El propósito eterno de Dios es obtener un pueblo que sea Su complemento, Su expresión y Su morada. A fin de cumplir tal propósito, Dios tiene que impartirse como vida en Su pueblo escogido y forjarse en ellos. Desde el principio Dios no tenía la intención de darle mandamientos al hombre para que los guardara, ni tampoco que el hombre realizara tareas para Dios (véase la nota Gn. 2:171a). Asimismo, al conducir a los hijos de Israel al monte de Dios, Su intención no era darles una lista de mandamientos divinos a manera de requisitos que ellos debían cumplir; más bien, Su intención era conducir a los Suyos a Su presencia a fin de poder revelarse a ellos e impartirse en ellos por medio de Su hablar (cfr. Éx. 34:28-29 y la nota Éx. 34:291). Sin embargo, el pueblo de Dios no captó la intención de Dios, pues su concepto natural, caído y religioso era que Dios quería que ellos hicieran ciertas cosas para Él, y ellos creían poder hacerlas. Debido a que éste era el concepto de ellos, Dios tuvo que darles mandamientos para mostrarles cuán elevados son Sus requerimientos y cuán incapaces eran ellos de cumplirlos (Ro. 8:3, 7-8).

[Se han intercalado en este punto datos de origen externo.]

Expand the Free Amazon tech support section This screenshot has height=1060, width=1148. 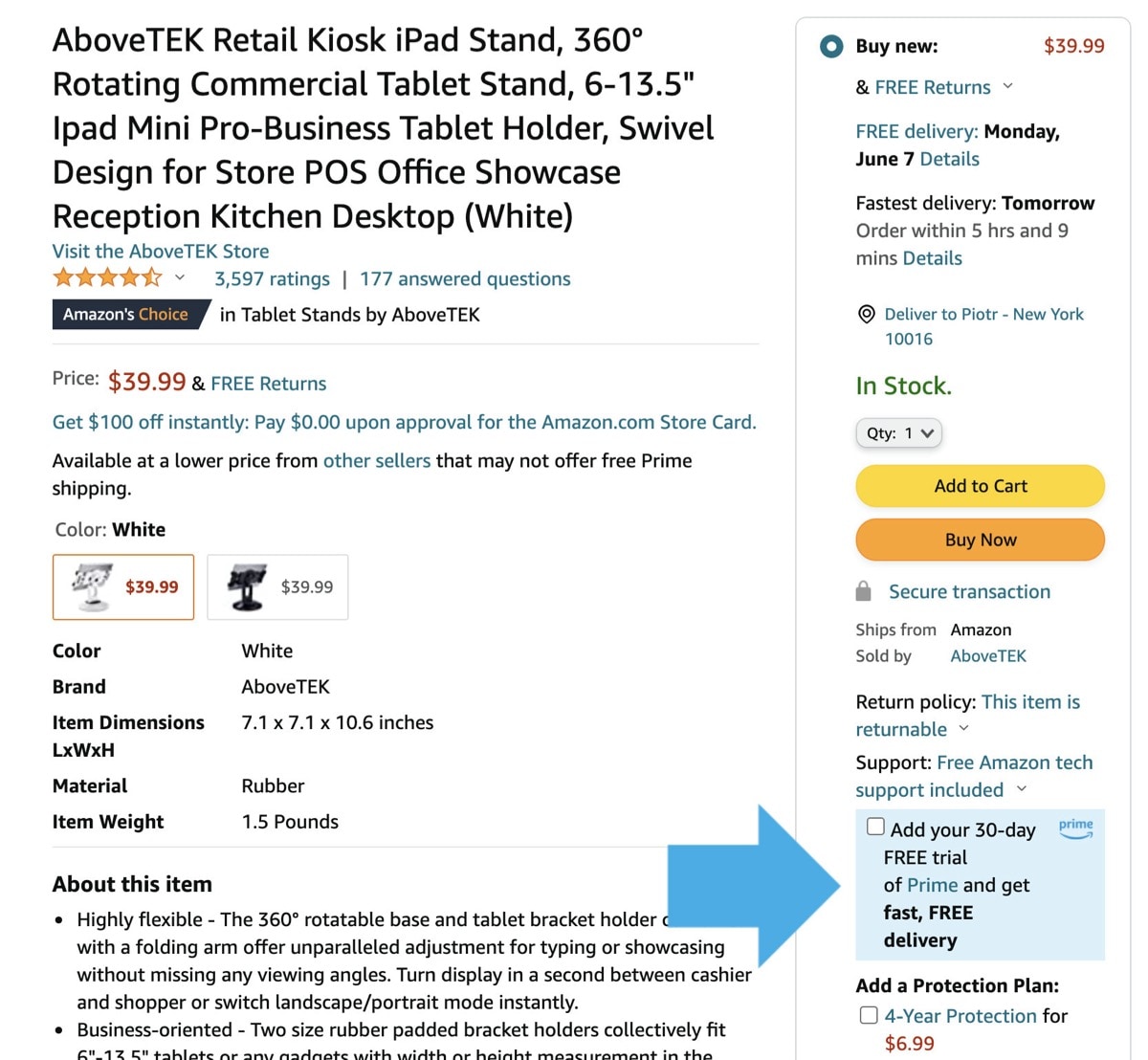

La función que cumple la ley dada por Dios en el monte Sinaí tiene tanto un sentido positivo como uno negativo. En su sentido positivo, la ley cumple la función de ser el testimonio de Dios, revelando a Dios a Su pueblo (véase la nota Éx. 20:11). La ley también es la palabra viva de Dios, Su aliento mismo (2 Ti. 3:16), que infunde el elemento de Dios en Sus buscadores que le aman (véase la nota Dt. 8:31). En su sentido negativo, la ley cumple la función de poner el pecado al descubierto (Ro. 3:20; 5:20; 7:7-8, 13), subyugar a los pecadores (Ro. 3:19) y guardar al pueblo escogido de Dios para conducirlo a Cristo (Gá. 3:23-24). Que en nuestra experiencia la ley cumpla una función positiva o negativa dependerá de la condición en que se encuentre nuestro corazón al recibir la ley. Si amamos a Dios, nos humillamos ante Él y consideramos la ley como Su palabra viva mediante la cual podemos contactarle y permanecer en Él, la ley se convertirá en un canal por el cual la vida y sustancia divinas nos serán transmitidas para nuestro suministro y nutrimento. Al sernos infundida la sustancia de Dios mediante la ley como palabra de Dios, seremos hechos uno con Dios en vida, naturaleza y expresión, y espontáneamente llevaremos una vida que exprese a Dios y concuerde con Su ley (Ro. 8:4; Fil. 1:21a). Sin embargo, si al venir a la ley no buscamos a Dios en amor, sino que hacemos separación entre la ley y el Dios viviente que es la fuente de vida (cfr. Jn. 5:39-40), entonces la ley, que estaba destinada a redundar en vida (Ro. 7:10) pero que no puede dar vida por sí misma (Gá. 3:21 y la nota 1), se convertirá en un elemento de condenación y de muerte para nosotros (Ro. 7:11; 2 Co. 3:6-7, 9). Véase la nota Sal. 119:22a, párr. 1.